Here, probably, is a brother who has been a deacon in the Baptist or
Presbyterian church for thirty or forty years, and was just as good a
man as there was in the world, but gather him home with the Saints,
and though his whole judgment is convinced that the gospel is true,
and he believes it with all his heart, yet he will deceive and lie a
little and take that which is not his own. "Did you ever know those
who have been deacons in the sectarian churches guilty of such
things?" Yes, many of them, who have been considered flaming lights
there, yet, when they gathered with the Saints, according to the words
of the prophets, they have spued out the iniquity that was in them,
and revealed the secrets of their hearts to their neighbors. If John
should drop his axe in the canyon, and Benjamin should come along,
although he had been a preacher, he would pick up that axe and keep
it. I have seen many such things. Such practices, if not repented of
and forsaken, will canker the very souls of those who are guilty, and
will deprive them of the glory that will be enjoyed by honest and
virtuous men and women.
When Jesus was preaching on these principles, and showing how strict
and pure in their lives they must be who are counted worthy to be
brought into the presence of the Father and the Son, be crowned with
crowns of glory, immortality, and eternal life, and become Gods, even
the Sons of God, I do not wonder that His disciples cried out, "Who,
then, can be saved?" Said Jesus, "Strait is the gate and narrow is the
way that leads to the lives to come and few there be that find it."

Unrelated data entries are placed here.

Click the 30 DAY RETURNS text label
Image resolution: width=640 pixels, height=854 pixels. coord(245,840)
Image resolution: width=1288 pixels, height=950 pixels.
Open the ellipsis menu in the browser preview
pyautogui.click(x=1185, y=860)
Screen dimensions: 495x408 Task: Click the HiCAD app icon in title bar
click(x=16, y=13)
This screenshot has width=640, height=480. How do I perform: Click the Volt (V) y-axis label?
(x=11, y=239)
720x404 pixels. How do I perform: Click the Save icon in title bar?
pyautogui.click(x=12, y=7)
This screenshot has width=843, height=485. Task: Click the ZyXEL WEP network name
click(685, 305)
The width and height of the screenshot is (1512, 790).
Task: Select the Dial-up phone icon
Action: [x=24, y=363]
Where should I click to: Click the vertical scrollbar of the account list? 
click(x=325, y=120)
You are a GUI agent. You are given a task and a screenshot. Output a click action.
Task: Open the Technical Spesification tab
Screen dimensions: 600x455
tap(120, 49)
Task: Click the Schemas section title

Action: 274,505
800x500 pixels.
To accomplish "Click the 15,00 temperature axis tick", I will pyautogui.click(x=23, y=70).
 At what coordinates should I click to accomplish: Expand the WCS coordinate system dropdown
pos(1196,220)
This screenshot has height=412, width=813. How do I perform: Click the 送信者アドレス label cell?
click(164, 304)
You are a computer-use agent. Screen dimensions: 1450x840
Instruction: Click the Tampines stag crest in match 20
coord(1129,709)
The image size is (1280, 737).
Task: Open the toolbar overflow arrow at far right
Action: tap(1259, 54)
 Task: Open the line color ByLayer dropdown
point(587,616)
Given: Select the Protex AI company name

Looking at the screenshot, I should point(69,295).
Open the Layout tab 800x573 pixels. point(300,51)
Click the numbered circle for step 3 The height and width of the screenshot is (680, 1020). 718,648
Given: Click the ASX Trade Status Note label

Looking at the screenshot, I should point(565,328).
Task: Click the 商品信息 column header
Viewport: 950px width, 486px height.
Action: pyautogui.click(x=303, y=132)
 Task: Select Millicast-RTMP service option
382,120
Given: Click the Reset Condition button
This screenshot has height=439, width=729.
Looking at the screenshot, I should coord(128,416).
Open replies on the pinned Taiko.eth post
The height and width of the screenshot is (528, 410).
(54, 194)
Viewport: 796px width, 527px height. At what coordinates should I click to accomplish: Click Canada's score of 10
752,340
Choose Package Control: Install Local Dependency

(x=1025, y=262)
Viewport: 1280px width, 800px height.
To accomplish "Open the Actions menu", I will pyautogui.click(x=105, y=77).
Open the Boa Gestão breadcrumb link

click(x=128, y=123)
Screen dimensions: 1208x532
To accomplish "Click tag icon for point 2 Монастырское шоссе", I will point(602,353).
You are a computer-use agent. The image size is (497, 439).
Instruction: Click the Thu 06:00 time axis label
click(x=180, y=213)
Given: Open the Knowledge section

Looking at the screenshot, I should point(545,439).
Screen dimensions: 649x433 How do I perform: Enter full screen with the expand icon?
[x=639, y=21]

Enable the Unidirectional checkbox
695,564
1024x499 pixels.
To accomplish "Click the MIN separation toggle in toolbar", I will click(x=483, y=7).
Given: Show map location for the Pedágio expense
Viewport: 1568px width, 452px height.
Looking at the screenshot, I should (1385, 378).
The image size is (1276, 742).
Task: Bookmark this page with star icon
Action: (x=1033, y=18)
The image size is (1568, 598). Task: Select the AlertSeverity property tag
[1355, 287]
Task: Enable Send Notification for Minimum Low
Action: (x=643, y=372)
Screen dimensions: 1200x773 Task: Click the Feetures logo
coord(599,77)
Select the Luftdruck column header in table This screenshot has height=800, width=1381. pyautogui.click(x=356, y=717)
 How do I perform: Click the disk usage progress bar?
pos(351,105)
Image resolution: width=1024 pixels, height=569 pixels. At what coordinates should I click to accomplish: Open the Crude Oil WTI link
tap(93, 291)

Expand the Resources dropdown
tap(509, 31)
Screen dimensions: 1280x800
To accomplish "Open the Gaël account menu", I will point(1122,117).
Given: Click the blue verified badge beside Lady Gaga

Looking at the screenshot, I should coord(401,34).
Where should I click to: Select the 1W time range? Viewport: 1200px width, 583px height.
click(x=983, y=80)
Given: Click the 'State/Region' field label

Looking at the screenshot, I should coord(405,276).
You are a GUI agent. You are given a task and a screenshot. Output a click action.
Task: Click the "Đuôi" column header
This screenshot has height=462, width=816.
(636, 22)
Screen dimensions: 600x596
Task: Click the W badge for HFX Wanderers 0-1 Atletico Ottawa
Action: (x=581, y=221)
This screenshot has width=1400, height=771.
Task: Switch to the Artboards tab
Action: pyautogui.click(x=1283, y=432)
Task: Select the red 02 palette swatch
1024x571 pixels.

This is the rendering in the new translation. As Jesus said to the
disciples so I say to the Latter-day Saints—"Strait is the gate and
narrow is the way that leads to the lives to come and few there be
that find it." I know you might turn round and say: "Brother Brigham,
do you expect to find it?" I expect to try; and when I get through I
expect the Lord to do what He pleases with me. I have not asked where
He is going to place me, nor what He will do with me, nor anything
about my crown or mansion. I only ask God, my Father, in the name of
Jesus, to help me to live my religion, and to give me ability to save
my fellow beings from the corruptions of the world, to fill them with
the peace of God, and to prepare them for a better kingdom than this.
That is all I have inquired about. What the Lord will do with me, or
where He will place me, I do not know, neither do I care. I serve, and
have implicit confidence in Him, and I am perfectly satisfied that we
will all receive all we are worthy of. May the Lord help us to live so
that we may be worthy of a place in His presence. Amen.